A Quiet Place (Sessiz Bir Yer); birincisi 2018 ikincisiyse 2020 yapımı bir korku, gerilim ve bilim-kurgu yapımı. Her iki filmde de başrolde Emily Blunt yer alıyor.
Sessiz Bir Yer 1’de kıyamet sonrası hayatta kalan bir aileyi seyrediyoruz. Lee (Krasinski), eşi Evelyn (Emily Blunt), erkek çocukları Marcus (Noah Jupe) ve doğuştan duyma engelli kızları Regan (Millicent Simmonds) hayatta kalabilmek için hiç ses çıkarmadan yaşamayı öğrenmek zorundadırlar; çünkü çevrelerinde seslere karşı son derece duyarlı, vahşi ve tehlikeli yaratıklar dolaşmaktadır. İki ebeveyn çocuklarını korumak için ne gerekiyorsa yapmaya hazırdır. Ancak tehlikenin onlara ulaşmak sadece bir sese bakmaktadır.
Filmde yaratıkların orijini hakkında hiçbir detay verilmiyor. Son derece hızlı, ölümcül olmalarının yanında silahların etkisini azaltan oldukça sağlam bir dış yapıları var. Yaratıklarla karşılaşan bir insanın normal şartlarda mücadele şansı bulunmuyor. Ölümle yüzleşmeleri birkaç saniyeye bakıyor. Aile bireyleri evin dışında bile çıplak ayakla yürüyorlar. Kendi aralarında fısıltı bile denemeyecek kadar düşük sesle konuşurken anlaşabilmek için işaret dilini kullanıyorlar.
Bu arada ilk filmde en gerilimli durumlardan birisi Evelyn’nin hamile olması. Doğum anı yaklaşırken verilen o gerilim sahnesi gerçekten başarılıydı. Hele o ayağa çivi bakma olayı… Sanki onun ayağına değil de benim ayağıma batmış gibiydi. Neyse daha fazla spoiler vermeyeyim.
Bu arada yapımda evli oldukları görülen Evelyn ve Lee ikilisi (Blunt ve Krasinski) gerçek hayatta da evliler. Bu nedenle aralarında doğal bir uyum olduğu söylenebilir.

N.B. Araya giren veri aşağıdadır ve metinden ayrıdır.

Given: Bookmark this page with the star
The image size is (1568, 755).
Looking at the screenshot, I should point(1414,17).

Yaratıkların ses çıkaran en küçük canlılara karşı bile acımasız davrandıkları, onları bile katlettikleri özellikle gösteriliyor. Yani bu bir istilacı yaşam formu ve kendisinden başka hiçbir varlığa hayatta kalma fırsatı sunmuyor.

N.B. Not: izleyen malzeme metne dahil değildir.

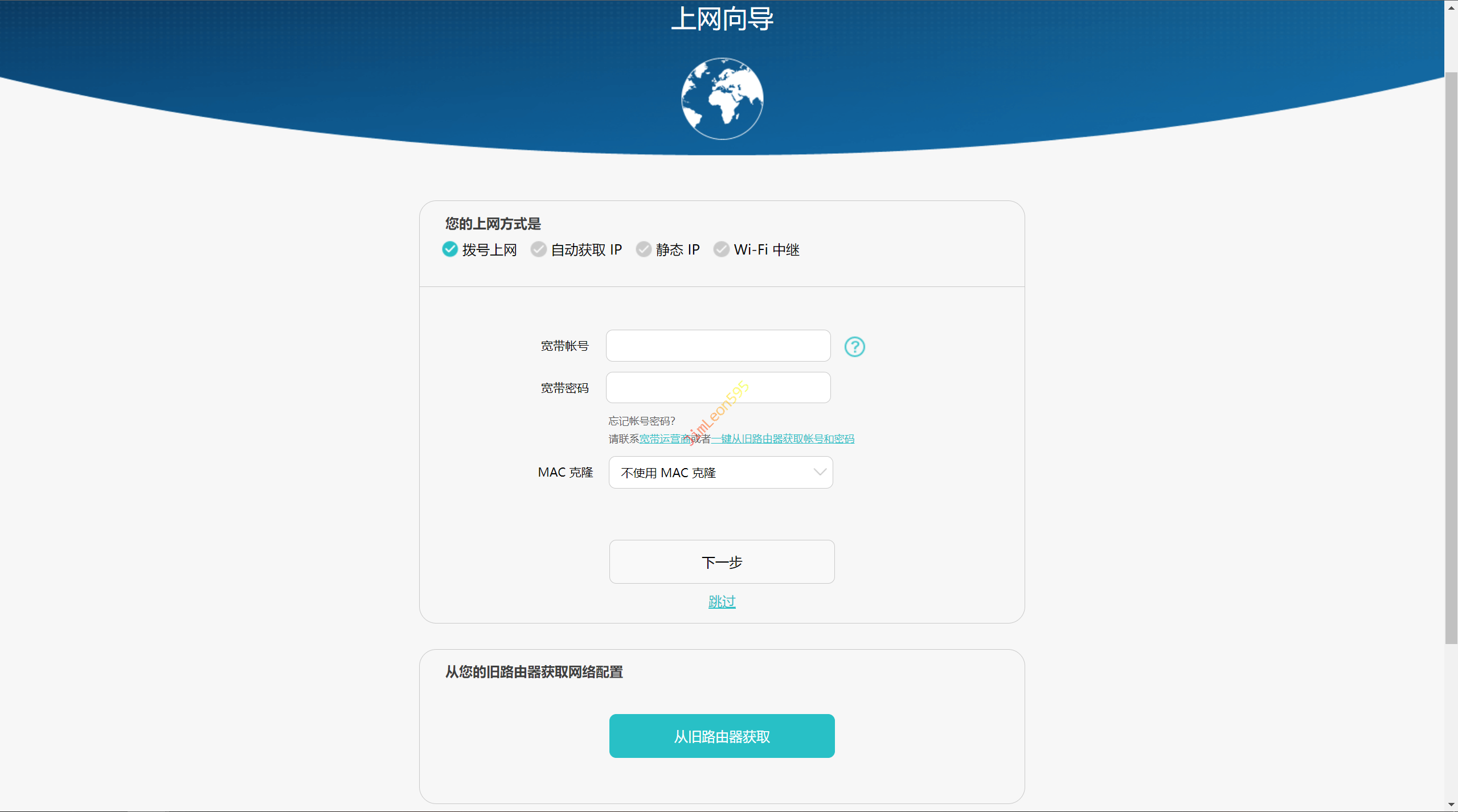Select the 自动获取 IP radio option
Viewport: 1458px width, 812px height.
pos(538,249)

Sessiz Bir Yer kendi türünde ortalamanın üzerinde, izleyicilere gerilimi hissettirebilen, kendi kurgusal mantığını oluşturabilen bir yapım. Açıkçası başrolünde Emily Blunt olmasaydı filmi bu kadar zevk alarak izler miydim, sorusunu kendime yöneltmeden duramadım. Blunt, özellikle serinin ikincisinde göreceğimiz üzere bu tarz rollere çok yakışıyor. Filmin başarısında onun rolü gerçekten yüksek.
Sessiz Yer 2
Sessiz Bir Yer 2 her ne kadar filmin başlarında geçmişe yönelik sahnelere yer verilse de bir önceki yapımın kaldığı yerden devam ediyor. Abbott ailesinin artık dış dünyanın dehşetiyle yüzleşmesi anlatılıyor. Babalarının trajik ölümünden sonra yaratıkların zayıf bir noktasını keşfeden aile fertleri bilinmeyen bir maceraya doğru yola çıkarlar. Üstelik yanlarında yeni dünyaya gelen minik bir bebek de vardır. Ancak bir süre sonra bu korkunç dünyada tek tehdidin yaratıklar olmadığını anlayacaklardır.
Sessiz Bir Yer 2 genel olarak izleyiciler tarafından ilk filme göre daha başarılı bulunuyor. Aksiyon yönünün ilk filmden daha iyi olduğuna şüphe yok. Özellikle “gün 1” anlatımı ve tasviri çok yerinde ve güzel olmuş.
Diğer taraftan ana hikayenin anlatılmaya başlanması da filme ayrı bir hava katmış. John Kransinki sonuç olarak her iki filmde de fantastik bir “canavar dünyası” yaratmayı başarmış. Bu filmde Emily Blunt kendisini daha çok gösterme şansı yakalamış ve özellikle aksiyon sahnelerine ağırlığını koymuş. Cillian Murphy benim beğendiğim bir oyuncu ancak ilk filmdeki John Krasinski’nin yerini dolduramadığını düşünüyorum.
Nitelikli oyuncuların yer aldığı ilginç ve farklı bir gerilim, korku filmi izlemek isterseniz Sessiz Bir Yer serisi doğru tercih olabilir.